In most cases (though there are exceptions), you will not be able to conceive for a period of approximately 6 months, but it depends on how good your diet is. The richer it is in healthy nutrients, the earlier your body recovers from the process of birth and is able to conceive again. In any case, after 6 months, breastfeeding does not provide efficient protection against pregnancy. So, can you get pregnant while breastfeeding? After 6 month, the answer is probably YES
When does menstruation reappear?
The moment your menstruation reappears, you are back in the game. Your body signals you that it is ready for pregnancy.

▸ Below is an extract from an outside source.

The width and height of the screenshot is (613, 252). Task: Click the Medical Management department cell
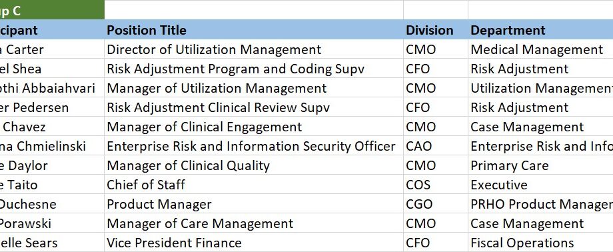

Statistically speaking, 70% of breastfeeding mothers will get their period back within 6 months after birth. 30% of the women will start menstruating after 12 months and sometimes even later.
It should be noted that there are women who fully breastfeed and experience vaginal bleeding within eight weeks of birth. In the vast majority of the cases, it is not menstrual bleeding resulting from ovulation.
When should you take birth control pills?
Can you get pregnant while breastfeeding in less than 6 months? Although uncommon, it can still happen. That is why, if you want to avoid completely the possibility of unwanted pregnancy, you should talk about the option of birth control pills with your gynecologist around 6 weeks after birth.
Usually, doctors prescribe pills based solely on progesterone unlike regular pills which contain estrogen as well. This is because estrogen may interfere with milk production.